Was die Neonatallinie über den Todeszeitpunkt verrät
Forschende der Universitat Autònoma de Barcelona haben Milchzähne von Neugeborenen der iberischen Kultur (8. bis 1. Jh. v. Chr.) untersucht, die in häuslichen Räumen begraben wurden und festgestellt, dass sie eines natürlichen Todes starben und nicht, wie zunächst vermutet, aufgrund ritueller Praktiken. Hinweisgebend war die Untersuchung der Zähne auf das Vorhandensein von Neonatallinien, um den Geburts- sowie den Todeszeitpunkt genau zu bestimmen.
Die iberische Kultur bewohnte die östlichen und südlichen Küstenregionen der Iberischen Halbinsel während der Eisenzeit (8. bis 1. Jahrhundert v. Chr.). Das häufigste Bestattungsritual der Iberer war die Einäscherung der Verstorbenen und die anschließende Beisetzung in Urnen. Archäologen haben jedoch auch Gräber mit Überresten von Neugeborenen entdeckt, die nicht verbrannt wurden, sondern in Bereichen lagen, die für Wohn- oder Produktionszwecke genutzt wurden. Diese Bestattungen haben in der Fachwelt Kontroversen ausgelöst. Es wurde diskutiert, ob es sich um rituelle Opfermorde handelt.
Die Forschenden konnten diese Hypothese widerlegen. Hierfür untersuchten sie die Milchzähne von 45 Säuglingen aus fünf katalanischen archäologischen Stätten aus der iberischen Periode. Neben einer histologischen und elementaren Analyse wurden die Zähne lichtmikroskopisch auf das Vorhandensein von Neonatallinien untersucht. Sie entsteht durch den physiologischen Stress, der durch den abrupten Wechsel vom intrauterinen zum extrauterinen Leben verursacht wird.

AUFGABENSTELLUNG
Setzen Sie den Text über Neonatallinien in den Milchzähnen iberischer Säuglinge nach seinem letzten Satz fort.

DATENAUSZUG

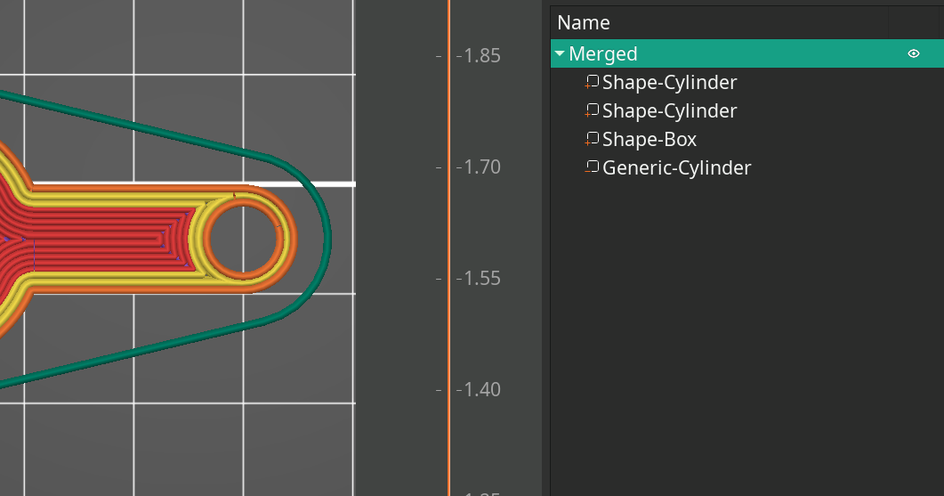Click the first Shape-Cylinder part icon
Screen dimensions: 944x496
tap(592, 83)
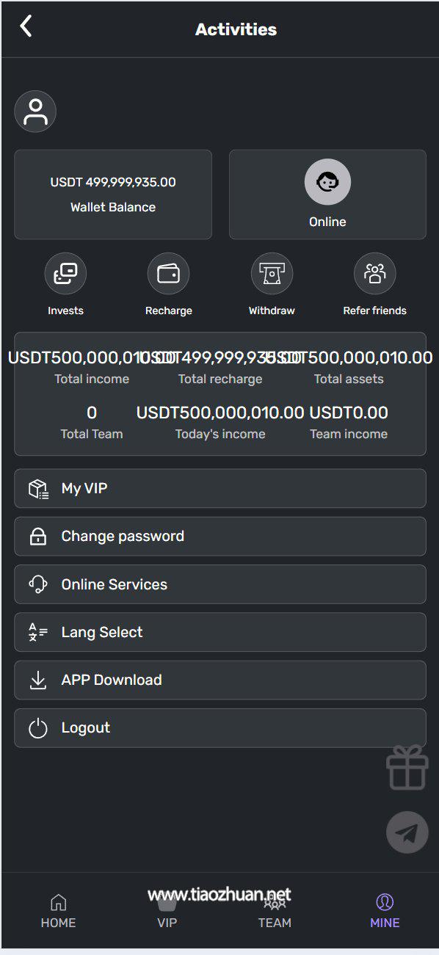
Task: Click the Logout button
Action: (220, 727)
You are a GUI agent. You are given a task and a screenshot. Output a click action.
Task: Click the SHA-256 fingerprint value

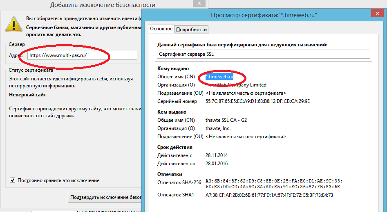tap(273, 184)
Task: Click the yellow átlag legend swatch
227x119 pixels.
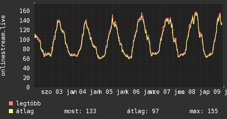Action: click(11, 111)
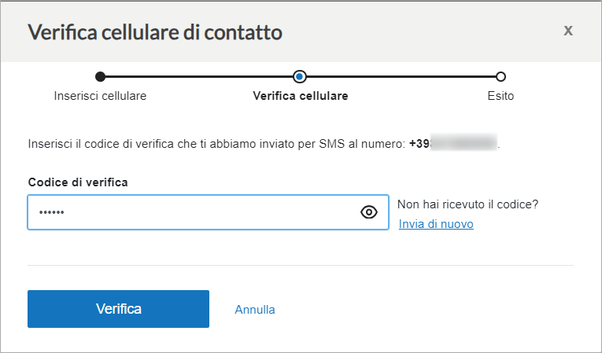Click the blurred phone number after +39
The width and height of the screenshot is (602, 353).
tap(464, 143)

AUSGABE ZUR AUFGABE
„Die Neonatallinie (NNL) des Zahns dient als eindeutiges Erkennungsmerkmal, mit dem wir feststellen können, ob ein Kind die Geburt überlebt hat. Diese Linie ist wichtig, um das Sterbealter von Säuglingen anhand von Skelettresten zu bestimmen, die in archäologischen Kontexten gefunden wurden.“ [Martirosyan et al., 2024]. Die Analyse mit zusätzlicher Berechnung der Kronenbildungszeit ermöglichte, den Geburtszeitpunkt, das Überleben zu sowie das chronologische Alter der Säuglinge zum Zeitpunkt des Todes sehr genau zu bestimmen. Das chronologische Alter berücksichtigt die seit der Geburt verstrichene Zeit und nicht die biologische Entwicklung des Skeletts.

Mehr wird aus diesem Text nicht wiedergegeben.